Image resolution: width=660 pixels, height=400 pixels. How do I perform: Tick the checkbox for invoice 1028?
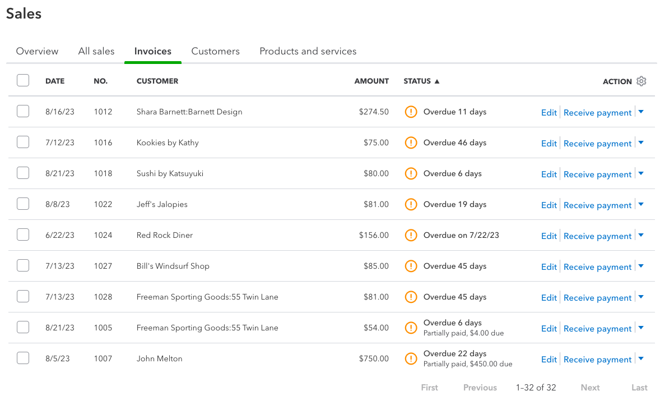(23, 297)
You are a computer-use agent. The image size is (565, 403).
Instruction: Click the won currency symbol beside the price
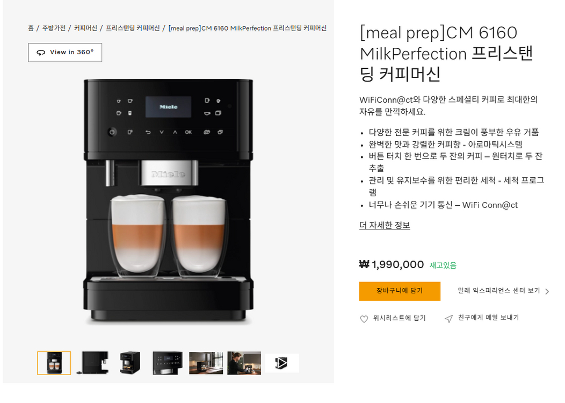pyautogui.click(x=365, y=264)
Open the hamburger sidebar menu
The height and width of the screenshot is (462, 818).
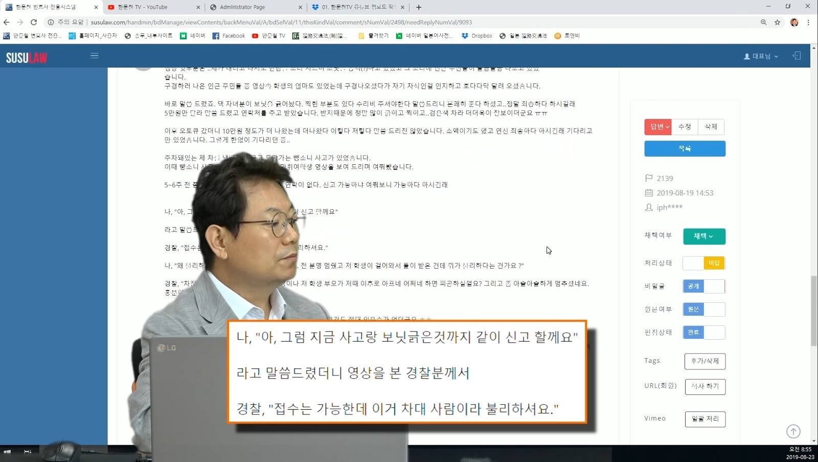95,56
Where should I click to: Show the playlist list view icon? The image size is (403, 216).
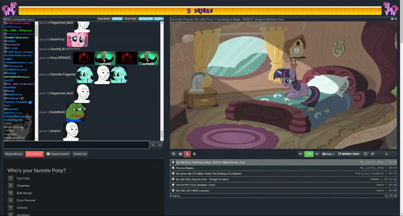pos(180,154)
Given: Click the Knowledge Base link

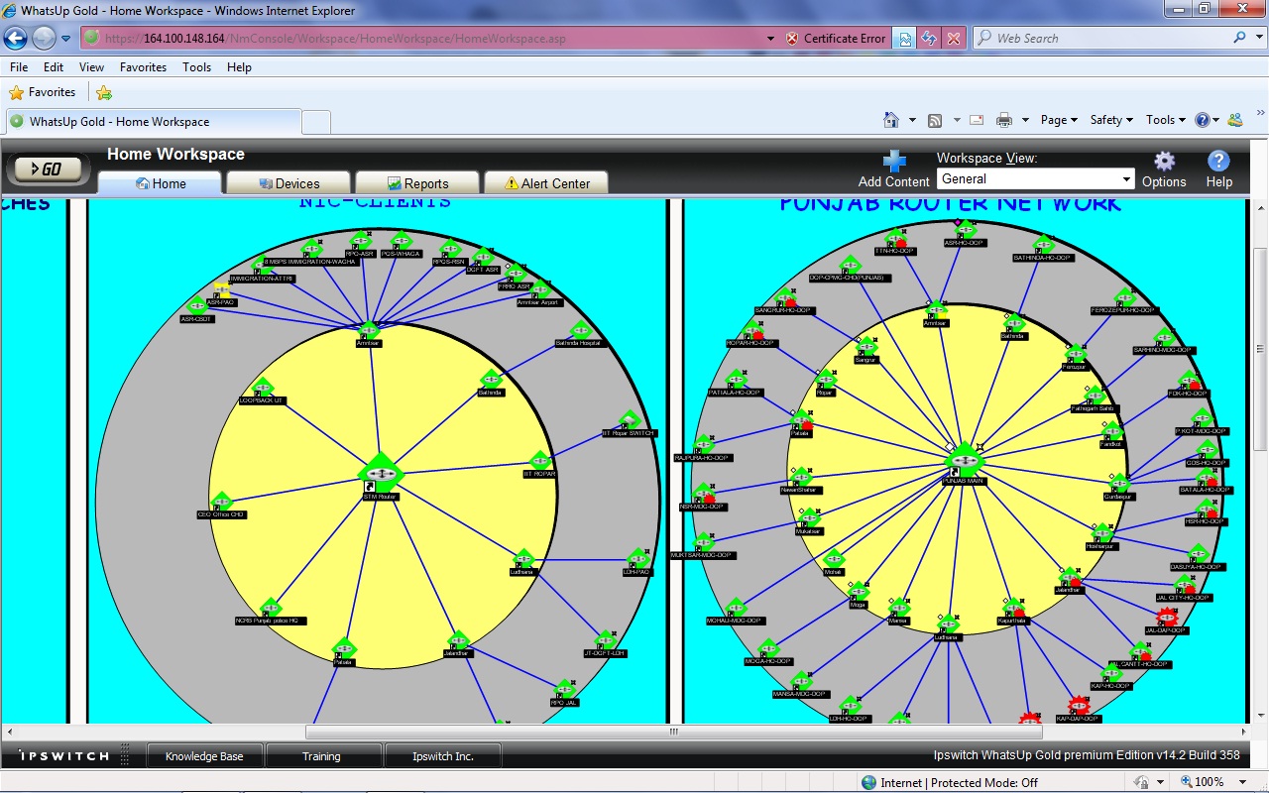Looking at the screenshot, I should tap(204, 756).
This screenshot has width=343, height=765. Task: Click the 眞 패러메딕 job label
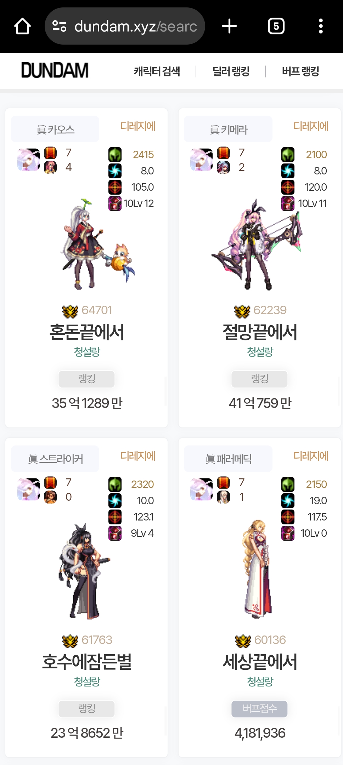coord(228,459)
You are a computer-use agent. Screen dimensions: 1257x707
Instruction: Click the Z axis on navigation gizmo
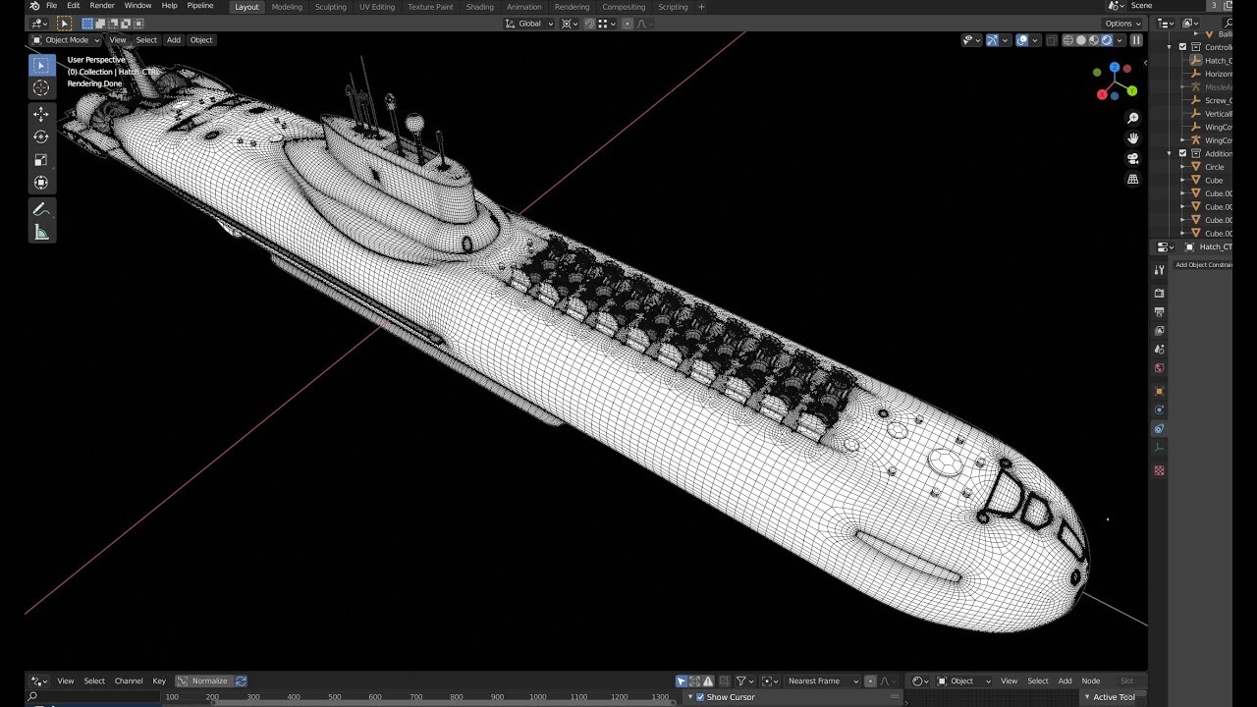click(1114, 69)
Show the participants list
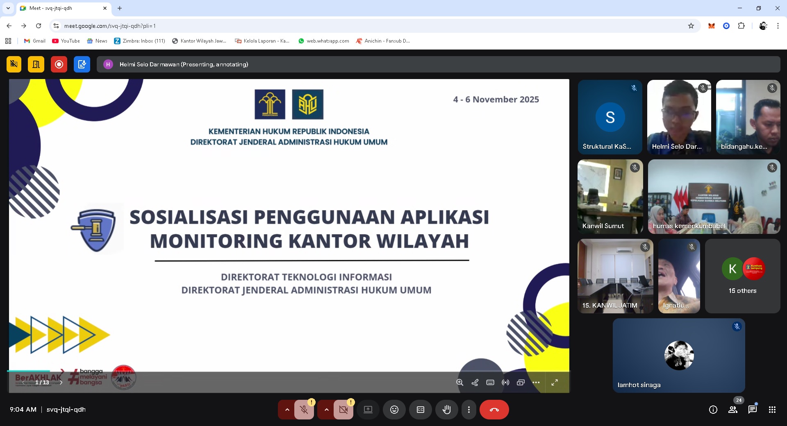Viewport: 787px width, 426px height. pos(733,410)
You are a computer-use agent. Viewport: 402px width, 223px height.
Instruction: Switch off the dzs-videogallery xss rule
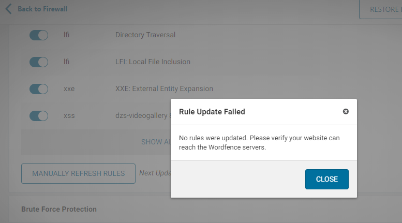(x=39, y=116)
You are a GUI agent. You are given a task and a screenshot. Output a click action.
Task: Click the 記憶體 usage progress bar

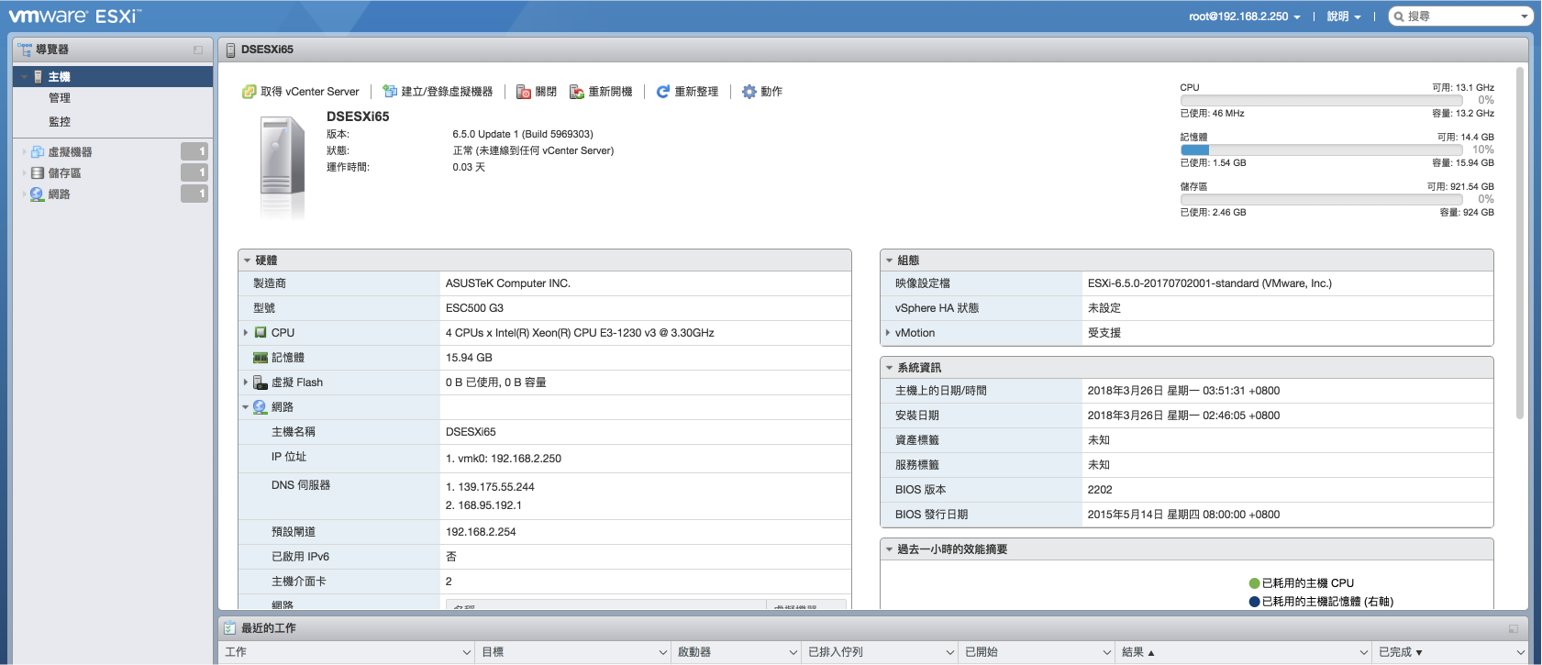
* * * * * * * * *
Please quote every line of the items above word for word, leaving out the pictures.

Image resolution: width=660 pixels, height=400 pixels. How do I perform: Tick the checkbox for invoice 1028?
(23, 297)
You are a computer-use agent. The image size is (565, 403).
Instruction: Click the won currency symbol beside the price
pyautogui.click(x=365, y=264)
Open the hamburger sidebar menu
The height and width of the screenshot is (462, 818).
95,56
Where should I click to: Show the playlist list view icon? The image size is (403, 216).
pos(180,154)
Given: Click the Knowledge Base link

Looking at the screenshot, I should tap(204, 756).
This screenshot has width=343, height=765. Task: Click the 眞 패러메딕 job label
coord(228,459)
You are a computer-use agent. Screen dimensions: 1257x707
Instruction: Click the Z axis on navigation gizmo
click(1114, 69)
Show the participants list
Viewport: 787px width, 426px height. pos(733,410)
You are a computer-use agent. Viewport: 402px width, 223px height.
Instruction: Switch off the dzs-videogallery xss rule
(x=39, y=116)
You are a GUI agent. You are given a task and a screenshot. Output a click action.
Task: Click the 記憶體 usage progress bar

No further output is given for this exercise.